Screenshot grounding data:
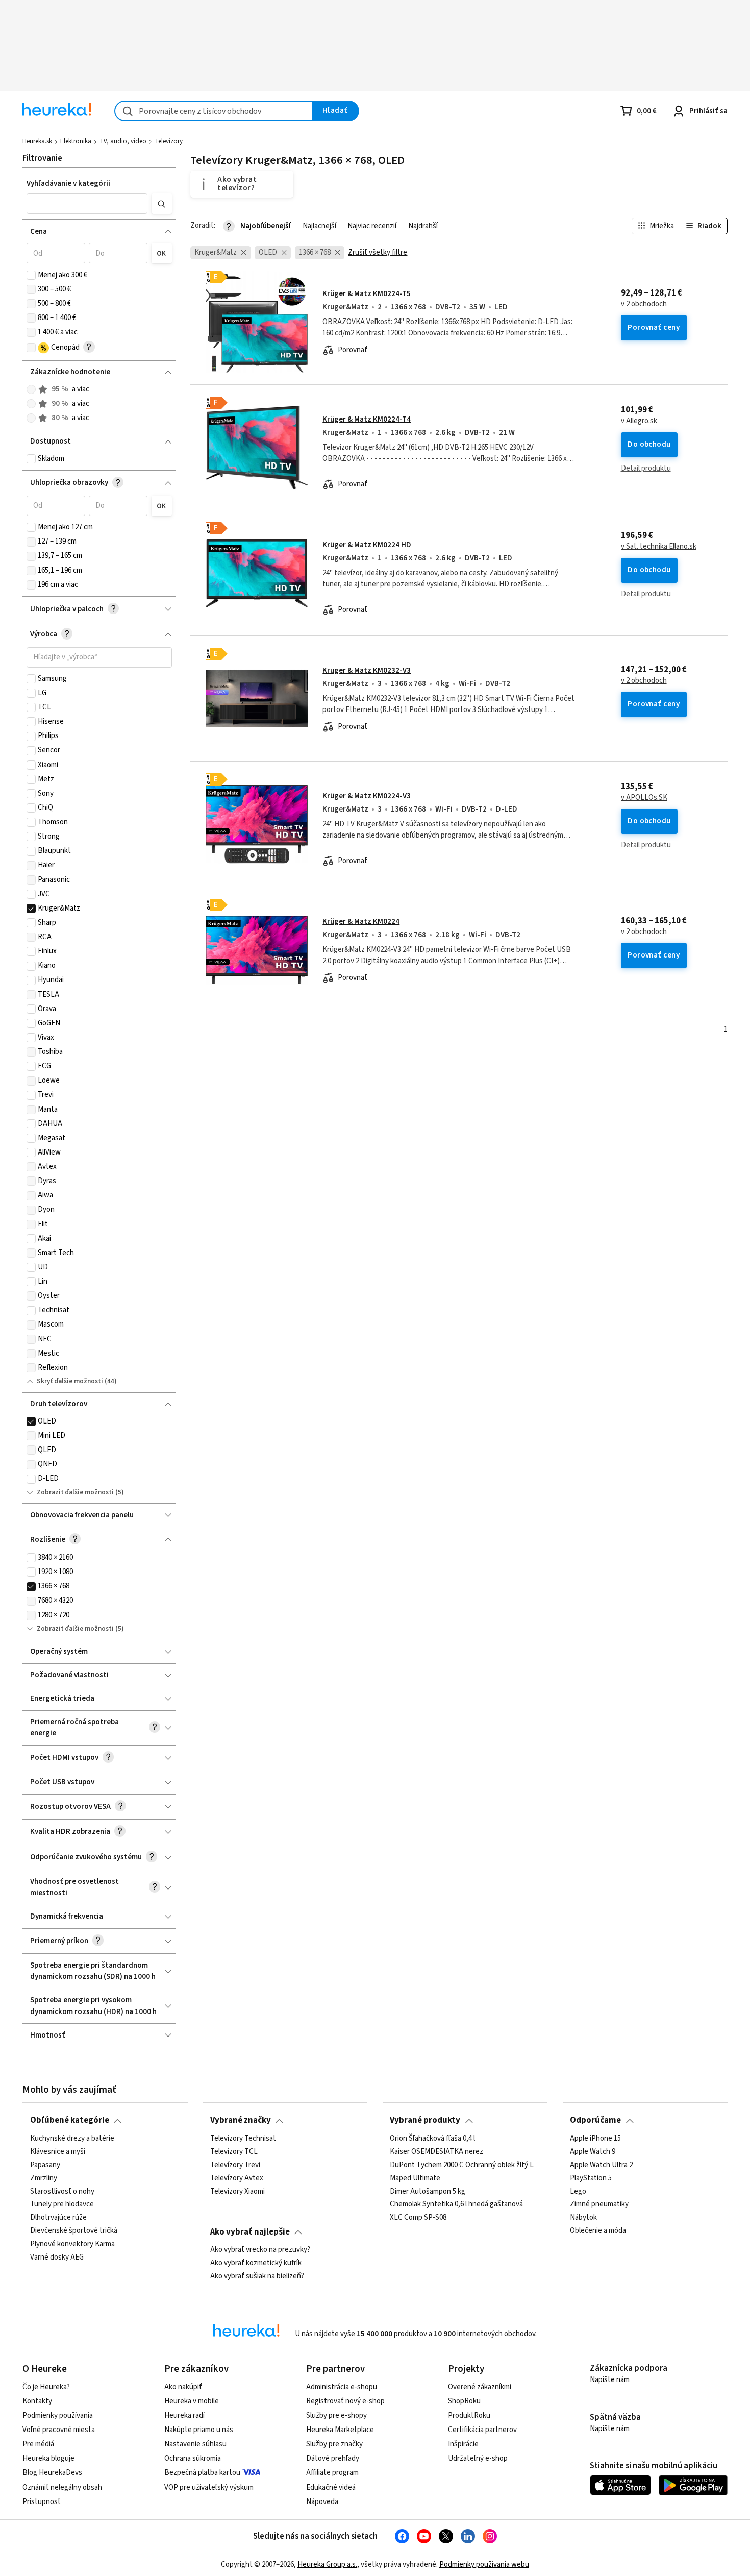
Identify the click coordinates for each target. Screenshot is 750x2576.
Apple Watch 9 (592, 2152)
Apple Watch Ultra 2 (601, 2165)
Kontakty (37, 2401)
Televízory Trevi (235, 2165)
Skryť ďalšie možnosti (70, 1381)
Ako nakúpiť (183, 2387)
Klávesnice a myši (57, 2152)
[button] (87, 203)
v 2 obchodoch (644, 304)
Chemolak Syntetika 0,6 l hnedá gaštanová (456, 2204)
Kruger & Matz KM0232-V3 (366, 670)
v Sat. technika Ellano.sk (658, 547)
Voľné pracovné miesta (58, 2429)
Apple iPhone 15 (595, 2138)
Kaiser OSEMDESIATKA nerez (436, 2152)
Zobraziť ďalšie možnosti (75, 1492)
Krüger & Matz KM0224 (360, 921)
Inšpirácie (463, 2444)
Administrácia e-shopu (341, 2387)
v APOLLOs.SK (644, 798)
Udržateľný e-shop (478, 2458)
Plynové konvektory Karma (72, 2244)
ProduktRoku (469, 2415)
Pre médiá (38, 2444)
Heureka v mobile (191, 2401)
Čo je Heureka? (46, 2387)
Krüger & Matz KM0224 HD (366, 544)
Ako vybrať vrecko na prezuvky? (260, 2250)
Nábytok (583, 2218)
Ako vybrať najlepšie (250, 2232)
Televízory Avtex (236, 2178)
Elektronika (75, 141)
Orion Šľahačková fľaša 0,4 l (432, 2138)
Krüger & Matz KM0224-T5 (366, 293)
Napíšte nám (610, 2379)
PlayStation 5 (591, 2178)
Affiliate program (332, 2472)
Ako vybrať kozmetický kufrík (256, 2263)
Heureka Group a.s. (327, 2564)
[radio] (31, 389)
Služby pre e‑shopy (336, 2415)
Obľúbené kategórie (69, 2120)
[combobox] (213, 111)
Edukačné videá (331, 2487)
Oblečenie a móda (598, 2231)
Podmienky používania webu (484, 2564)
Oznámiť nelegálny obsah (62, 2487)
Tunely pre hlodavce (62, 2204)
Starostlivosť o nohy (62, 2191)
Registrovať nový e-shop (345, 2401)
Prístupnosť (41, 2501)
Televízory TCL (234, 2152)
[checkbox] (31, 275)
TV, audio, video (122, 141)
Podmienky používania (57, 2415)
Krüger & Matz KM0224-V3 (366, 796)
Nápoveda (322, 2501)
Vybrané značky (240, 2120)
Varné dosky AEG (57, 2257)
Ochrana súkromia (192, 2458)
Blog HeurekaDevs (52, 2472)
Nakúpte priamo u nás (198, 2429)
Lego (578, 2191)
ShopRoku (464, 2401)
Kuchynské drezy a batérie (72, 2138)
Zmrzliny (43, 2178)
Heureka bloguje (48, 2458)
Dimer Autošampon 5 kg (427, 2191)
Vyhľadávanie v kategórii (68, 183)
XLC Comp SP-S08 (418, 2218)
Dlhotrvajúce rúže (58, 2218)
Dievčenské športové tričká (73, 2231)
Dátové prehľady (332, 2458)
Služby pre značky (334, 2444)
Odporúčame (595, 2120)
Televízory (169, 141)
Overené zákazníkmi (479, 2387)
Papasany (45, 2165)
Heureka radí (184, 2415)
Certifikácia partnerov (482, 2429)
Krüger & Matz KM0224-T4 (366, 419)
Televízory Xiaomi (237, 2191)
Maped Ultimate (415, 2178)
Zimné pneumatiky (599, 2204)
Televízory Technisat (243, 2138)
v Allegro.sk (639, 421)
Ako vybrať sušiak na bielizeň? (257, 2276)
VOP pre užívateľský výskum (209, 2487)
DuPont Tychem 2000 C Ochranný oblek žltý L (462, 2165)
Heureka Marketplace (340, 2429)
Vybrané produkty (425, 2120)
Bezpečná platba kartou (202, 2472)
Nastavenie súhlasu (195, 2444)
* * *
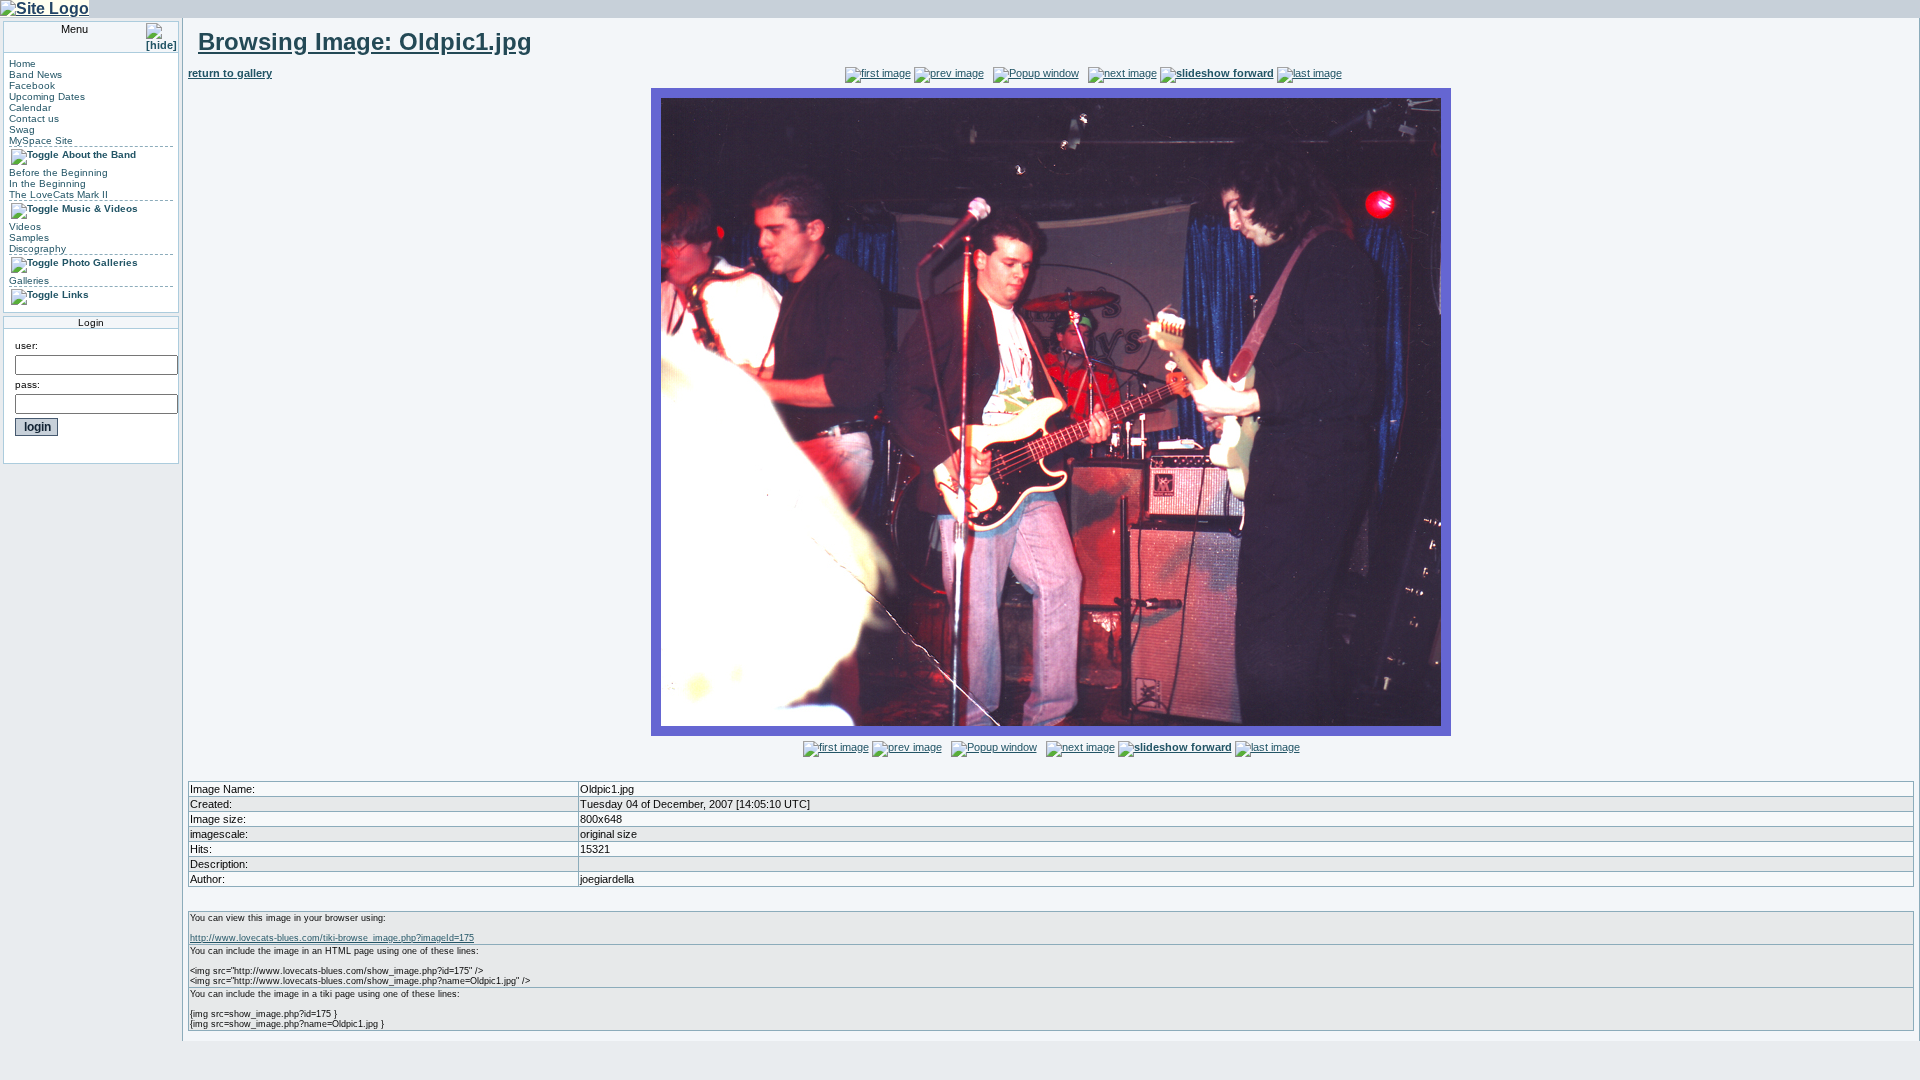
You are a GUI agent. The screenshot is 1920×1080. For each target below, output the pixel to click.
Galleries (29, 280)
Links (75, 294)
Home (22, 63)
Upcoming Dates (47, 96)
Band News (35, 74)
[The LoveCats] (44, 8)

» Task prompt
Extract exactly and only the lines above from the line containing "Krüger & Matz KM0224-V3 (366, 796)" through the line containing "ShopRoku (464, 2401)", both end lines included.

» Output below
Krüger & Matz KM0224-V3 (366, 796)
Nápoveda (322, 2501)
Vybrané značky (240, 2120)
Varné dosky AEG (57, 2257)
Ochrana súkromia (192, 2458)
Blog HeurekaDevs (52, 2472)
Nakúpte priamo u nás (198, 2429)
Lego (578, 2191)
ShopRoku (464, 2401)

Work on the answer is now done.